Print out each entry below in full, exactly as given, excluding pictures.

Data:
^^^^^^^^^^^^^^^^

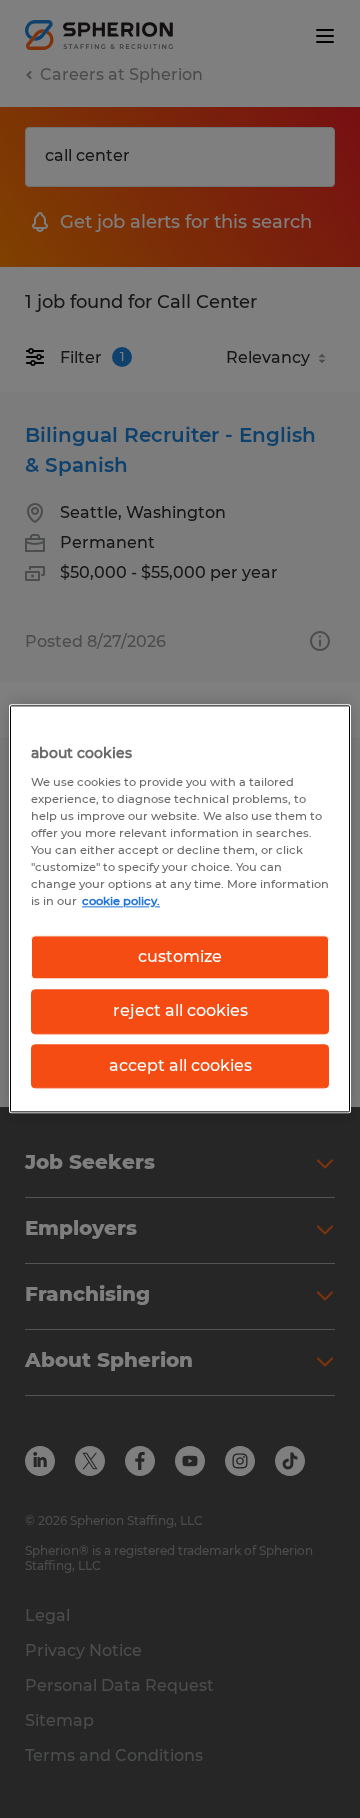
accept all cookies (180, 1065)
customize (180, 956)
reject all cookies (180, 1011)
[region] (180, 908)
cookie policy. (121, 901)
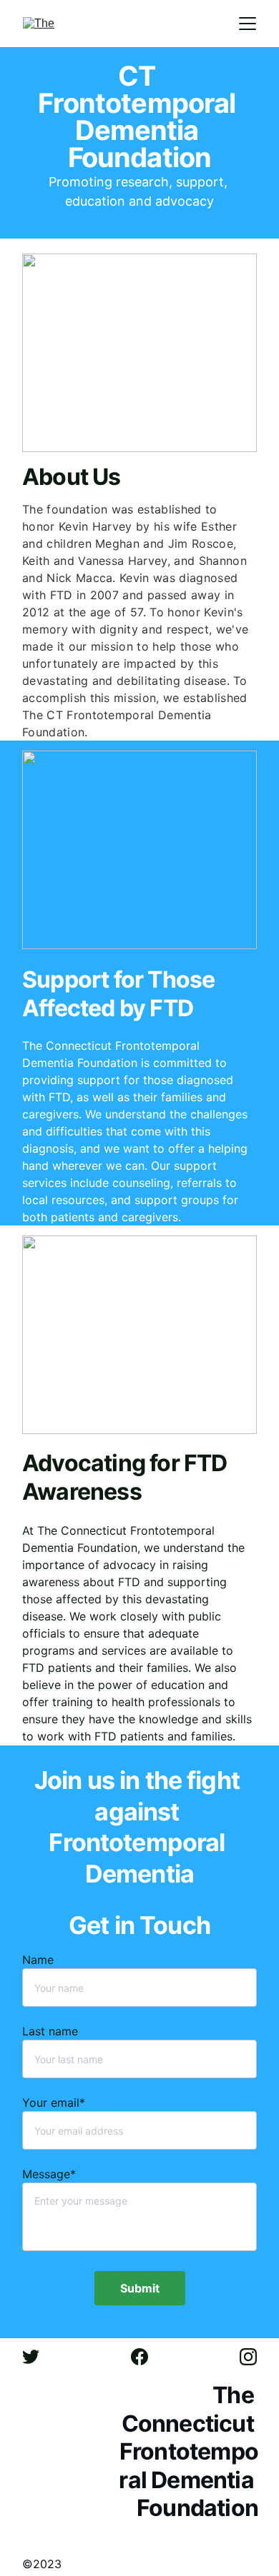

^^^^^^^^^^^^^^^^

Expected answer:
accept all cookies (180, 1065)
customize (180, 956)
reject all cookies (180, 1011)
[region] (180, 908)
cookie policy. (121, 901)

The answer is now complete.